• [TÂCHE ÉCRITE A]: Relevez toutes les lignes des enregistrements qui contiennent le mot « Click ».

• [EXTRAIT]:
Les sols triés et les sols structurés (« polygonaux ») sont une merveille de la nature à l’esthétique et la géométrie étonnantes. Ils se présentent sous la forme de polygones, de quelques centimètres à quelques décimètres dans les Alpes, mais peuvent atteindre plusieurs mètres dans les plaines arctiques (figs. 1 à 3). Les polygones sont généralement constitués par des accumulations de pierres dessinant les côtés (cercle de pierre, fig. 4) alors que le centre est terreux, ou à l’inverse le centre peut être formé de cailloux et les côtés de matériel fin (roses de pierre), ou bien encore ils peuvent être constitués de matériel non trié. Les sols polygonaux se trouvent souvent dans des zones planes et humides (fig. 5).
Sur des pentes inclinées de quelques degrés, les polygones se transforment en sols striés, constitués, en surface, d’une succession de grandes bandes de matériaux fins séparés par des bandes de cailloux et présentant des motifs typiques de la solifluxion (fig. 6). D’autres structures organisées se rencontrent encore dans le domaine périglaciaire (champs de pierres redressées, dallage de pierre, etc.).
La genèse des sols structurés n’est pas encore bien éclaircie, mais elle semble combiner des processus de contraction thermique, de cryoexpulsion, de gonflement cryogénique (cf. fiche pergélisol 2.4) et de cryoturbation différentielle selon la gélivité des matériaux qui composent le sol. Quoi qu’il en soit, les mouvements verticaux sont prédominants et affectent la tranche supérieure du sol (0.1 – 1 m) avec des vitesses de l’ordre du mm au cm par an. L’hypothèse la plus couramment reprise est la suivante (fig. 7) :
- Une chute brutale des températures de l’air avant la mise en place d’un manteau neigeux isolant (au moins 50 cm) peut entraîner une contraction thermique du sol. Des fentes de dessication se forment (fig. 8) et pourront être remplies et agrandies par des veines ou des coins de glace. Dans la toundra arctique, les coins de glace grandissent chaque année et peuvent atteindre des tailles métriques (figs. 9 & 10).

• [TÂCHE ÉCRITE B]:
Répondez brièvement à ces questions sur l'extrait consacré aux sols polygonaux.
(i) Quelle taille les polygones peuvent-ils atteindre dans les plaines arctiques ?
(ii) Sur quelles pentes les polygones se transforment-ils en sols striés ?
(iii) Quelle épaisseur minimale de manteau neigeux isolant est indiquée ?

Données de repérage de mots et d'éléments:
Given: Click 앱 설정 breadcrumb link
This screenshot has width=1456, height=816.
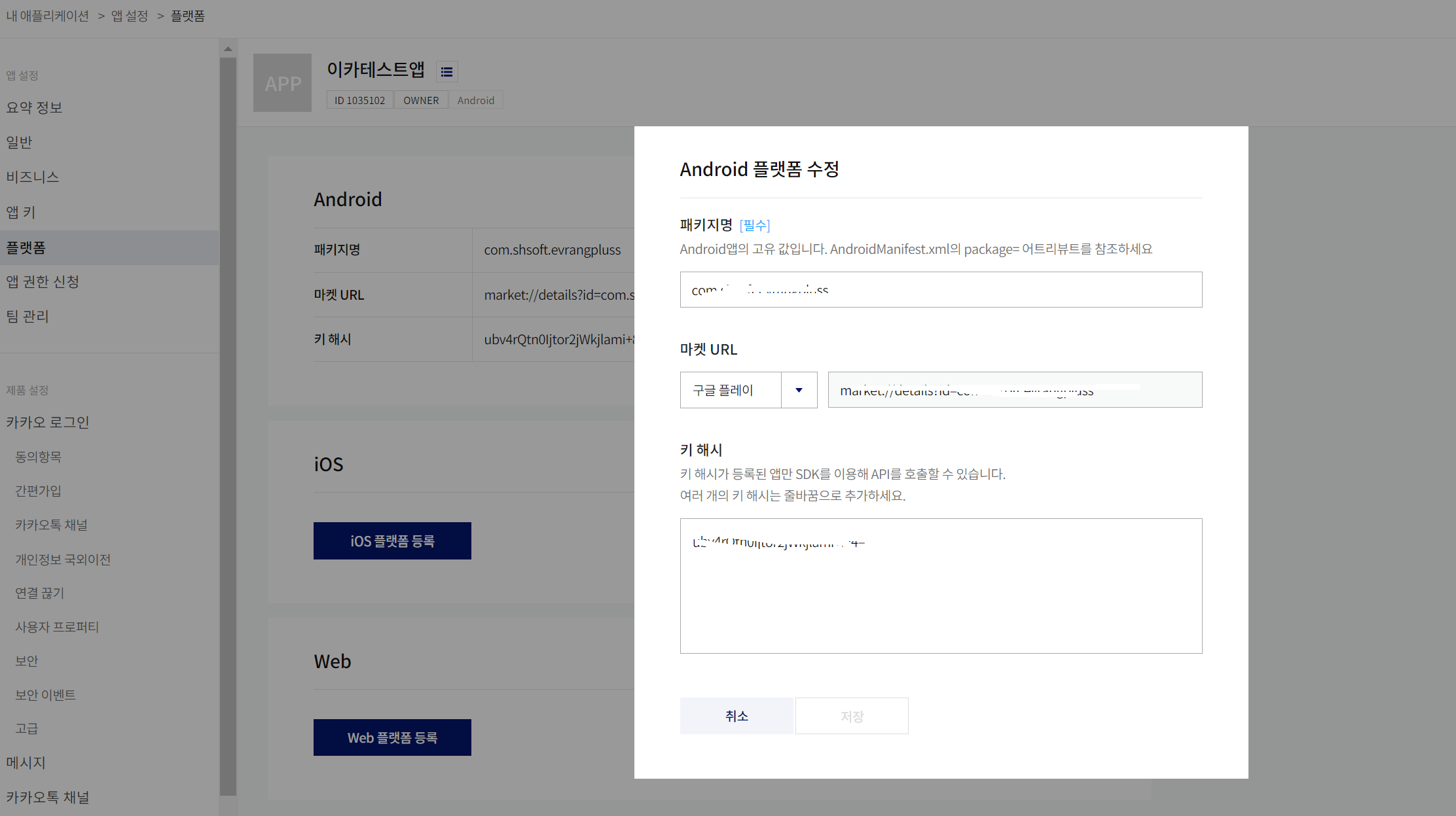Looking at the screenshot, I should coord(130,16).
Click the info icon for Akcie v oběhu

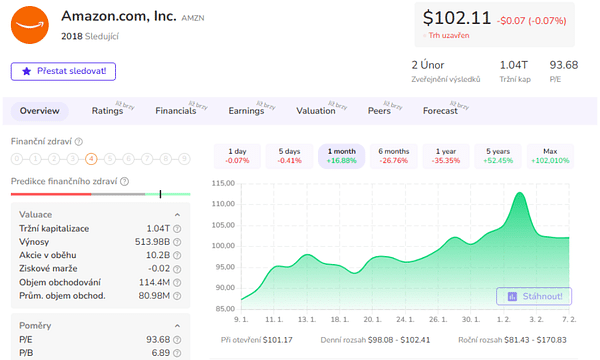[177, 256]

• [BONNE RÉPONSE A]:
Given: Click 앱 설정 breadcrumb link
Click the info icon for Akcie v oběhu

• [BONNE RÉPONSE B]:
(i) Ils peuvent atteindre plusieurs mètres.
(ii) Sur des pentes inclinées de quelques degrés.
(iii) Au moins 50 cm.